Eli Lilly pressed its next-generation obesity drug retatrutide into a broader medical debate on Saturday in New Orleans: whether one injectable medicine can do more than shrink waistlines and also blunt the diseases that often follow obesity. The company said the drug reduced moderate-to-severe sleep apnea severity and eased knee osteoarthritis pain in Phase 3 trial baskets, findings that could help reshape treatment for conditions now handled mostly with CPAP machines, pain management, and weight loss advice.

The results came from TRIUMPH-1, an 80-week Phase 3 master trial that randomized 2,339 participants 1:1:1:1 to retatrutide 4 mg, 9 mg, 12 mg or placebo. Lilly built two nested basket trials into the study, one for knee osteoarthritis pain and another for moderate-to-severe obstructive sleep apnea, underscoring how tightly obesity, sleep disorders and joint disease are being studied together.

AI-generated illustration
AI-generated illustration

At the 12 mg dose, participants lost an average of 70.3 pounds, or 28.3%, over 80 weeks, and 65.3% fell below a body mass index of 30. In a study extension among participants with a baseline BMI of at least 35, average weight loss reached 85.0 pounds, or 30.3%, by 104 weeks. In the sleep apnea basket, retatrutide cut severity by as much as 36.1 events per hour, or 60.6%. In the knee pain basket, it reduced WOMAC knee pain by up to 4.3 points, or 73.1%.

Those findings arrive as Lilly tries to define retatrutide as more than another weight-loss drug. Ania Jastreboff of Yale School of Medicine, the lead investigator, said obesity drives more than 200 downstream diseases and that treating those conditions in silos has been a historical shortcoming.

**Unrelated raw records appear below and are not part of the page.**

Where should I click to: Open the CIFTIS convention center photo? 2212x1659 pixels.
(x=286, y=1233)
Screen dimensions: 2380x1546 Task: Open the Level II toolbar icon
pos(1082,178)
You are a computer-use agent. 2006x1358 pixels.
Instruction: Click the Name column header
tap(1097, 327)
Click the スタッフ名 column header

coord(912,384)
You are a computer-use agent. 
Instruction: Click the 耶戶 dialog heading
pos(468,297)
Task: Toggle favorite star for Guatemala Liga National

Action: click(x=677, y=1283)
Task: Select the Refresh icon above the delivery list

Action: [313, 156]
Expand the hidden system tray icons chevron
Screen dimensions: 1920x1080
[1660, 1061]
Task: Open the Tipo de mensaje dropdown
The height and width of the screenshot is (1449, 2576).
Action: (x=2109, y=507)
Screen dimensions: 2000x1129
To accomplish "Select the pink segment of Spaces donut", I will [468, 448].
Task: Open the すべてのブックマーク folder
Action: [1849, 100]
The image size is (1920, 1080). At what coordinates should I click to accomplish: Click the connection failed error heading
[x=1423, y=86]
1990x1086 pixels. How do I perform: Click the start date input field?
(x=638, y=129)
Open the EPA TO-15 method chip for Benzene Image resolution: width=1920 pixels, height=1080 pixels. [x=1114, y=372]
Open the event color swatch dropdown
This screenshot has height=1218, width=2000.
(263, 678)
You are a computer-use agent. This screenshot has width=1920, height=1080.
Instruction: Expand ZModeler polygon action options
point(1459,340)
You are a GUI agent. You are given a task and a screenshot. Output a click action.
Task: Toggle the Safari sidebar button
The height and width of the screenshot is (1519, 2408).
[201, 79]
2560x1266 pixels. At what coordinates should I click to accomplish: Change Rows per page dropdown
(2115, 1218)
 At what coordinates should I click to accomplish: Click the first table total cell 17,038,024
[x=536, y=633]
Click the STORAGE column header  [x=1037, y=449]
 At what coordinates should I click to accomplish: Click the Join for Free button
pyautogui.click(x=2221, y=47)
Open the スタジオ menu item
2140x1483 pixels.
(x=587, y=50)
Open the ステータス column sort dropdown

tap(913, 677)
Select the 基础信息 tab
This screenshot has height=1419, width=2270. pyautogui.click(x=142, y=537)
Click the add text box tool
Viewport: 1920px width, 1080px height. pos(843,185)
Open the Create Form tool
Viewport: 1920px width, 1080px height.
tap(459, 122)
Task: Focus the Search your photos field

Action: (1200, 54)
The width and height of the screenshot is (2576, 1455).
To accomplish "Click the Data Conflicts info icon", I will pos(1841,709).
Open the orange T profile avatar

The company said retatrutide is an investigational, first-in-class GIP, GLP-1 and glucagon triple hormone receptor agonist, a mechanism that may matter for effects beyond weight loss alone.

Lilly also highlighted a separate Phase 3 diabetes study, TRANSCEND-T2D-1, which enrolled 537 adults with recent-onset type 2 diabetes, an average duration of 2.5 years, and poor control despite diet and exercise alone. The trial showed A1C reductions of up to 2.0% and average weight loss of 36.6 pounds, or 16.8%, at 40 weeks, along with better LDL cholesterol, triglycerides and blood pressure. The findings were published simultaneously in The Lancet, and Lilly said there were no new safety concerns in its summary, though one diabetes study reported major adverse cardiovascular events in 2% of patients taking the lowest dose, without establishing causation.

The broader commercial stakes are substantial. Lilly’s older drug Zepbound is already approved for sleep apnea, and rivals including Novo Nordisk are fighting for share in a market that now stretches across obesity, diabetes, sleep medicine and cardiometabolic disease. Lilly also has an event-driven cardiovascular-and-kidney outcomes trial for retatrutide expected to enroll 10,000 participants and finish in February 2029, while the company has said it intends to seek regulatory review by the end of 2026 if the phase 3 program stays on track.